36352

Chief Jesse John Simon et al. v. Attorney General of Canada

Aboriginal law – Administrative law – Duties of the Crown

The present leave application relates to the eligibility criteria for income assistance on First Nation reserves in Atlantic Canada. The Applicants, four First Nations on behalf of 26 Maritime and Maliseet Bands, challenged a decision by the Minister of Aboriginal Affairs undertaken to ensure strict compliance with the provincial eligibility criteria in accordance with pre-existing obligations under agreements with the Treasury Board, particularly a 1990 Memorandum of Understanding (“MOU”). Previously, the Applicants had utilized criteria reasonably comparable to the provincial criteria. The Applicants sought judicial review on the basis that the change was an unconstitutional abandonment or sub-delegation of government power, occurred without meaningful consultation, and failed to meet the requirement of procedural fairness in accordance with legitimate expectations arising from the Applicants’ past dealings with the Crown. The Federal Court allowed the Applicants’ application for judicial review and set aside the Minister’s decision. The Federal Court of Appeal allowed the appeal and set aside the judgment below.

36402

Moulton Contracting Ltd. v. Her Majesty the Queen in Right of the Province of British Columbia et al.

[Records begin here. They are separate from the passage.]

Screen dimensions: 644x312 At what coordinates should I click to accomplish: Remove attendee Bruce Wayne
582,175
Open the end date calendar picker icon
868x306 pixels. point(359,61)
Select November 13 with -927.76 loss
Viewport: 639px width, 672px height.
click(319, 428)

Contracts – Aboriginal Law – Logging – Fiduciary Duty

In June 2006, the applicant was granted timber sale licences (“TSLs”) to harvest timber in the Fort Nelson Timber Supply Area, including locations within the licensed trapline of George Behn. Mr. Behn indicated to the Crown in July that he opposed the harvest and would be going out to stop it. After the harvesting commenced late September, Mr. Behn advised he would block access, at which point the Crown informed the applicant of the problem. A blockade was established on the access road for the timber harvest areas. The applicant could not continue the harvest and was unable to obtain other logging work. It commenced an action against the Crown, the Behns and the Fort Nelson First Nation (“FNFN”). Its claims against the Behns and FNFN for intentional interference with economic relations and civil conspiracy were ultimately dismissed on the basis that it had not established that the Behns had committed an unlawful act. That aspect was not appealed. The applicant’s claims against the Crown were for breach of implied terms of their contract and negligent misrepresentation.

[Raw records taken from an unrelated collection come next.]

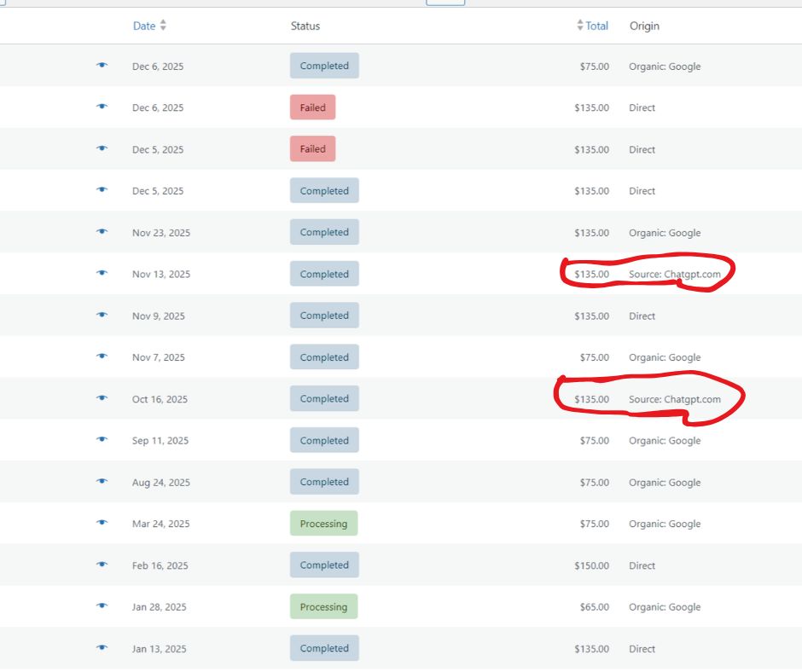Click the Origin column header
Viewport: 802px width, 672px height.
(644, 26)
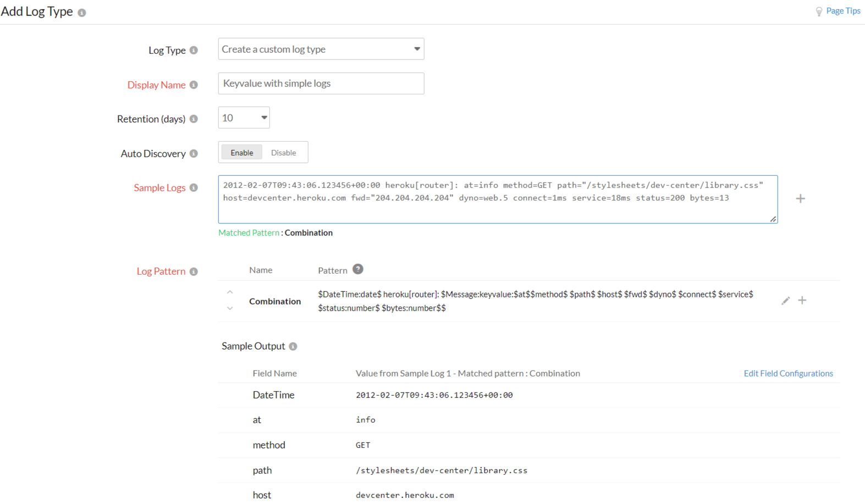865x504 pixels.
Task: Click the Sample Logs info icon
Action: point(194,187)
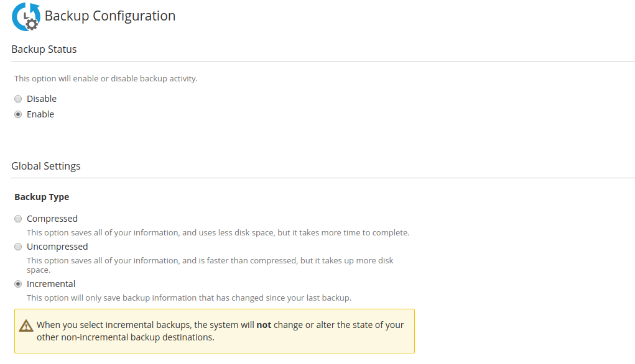
Task: Select the Disable backup radio button
Action: pyautogui.click(x=18, y=99)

The Supreme Court of British Columbia held that the Crown had breached an implied term of the TSLs (and an implied, continuing representation) that the Crown was not aware of any First Nations expressing dissatisfaction with the consultation undertaken by it, save has had been disclosed to the applicant. The Court held the Crown liable in breach of contract for failing to notify the applicant in a timely manner of Mr. Behn’s threat to block physical access and in negligence for breaching the duty of care owed to pass on information of fundamental relevance to the applicant’s ability to exercise its rights under the licences. The Crown’s appeal was allowed by the British Columbia Court of Appeal.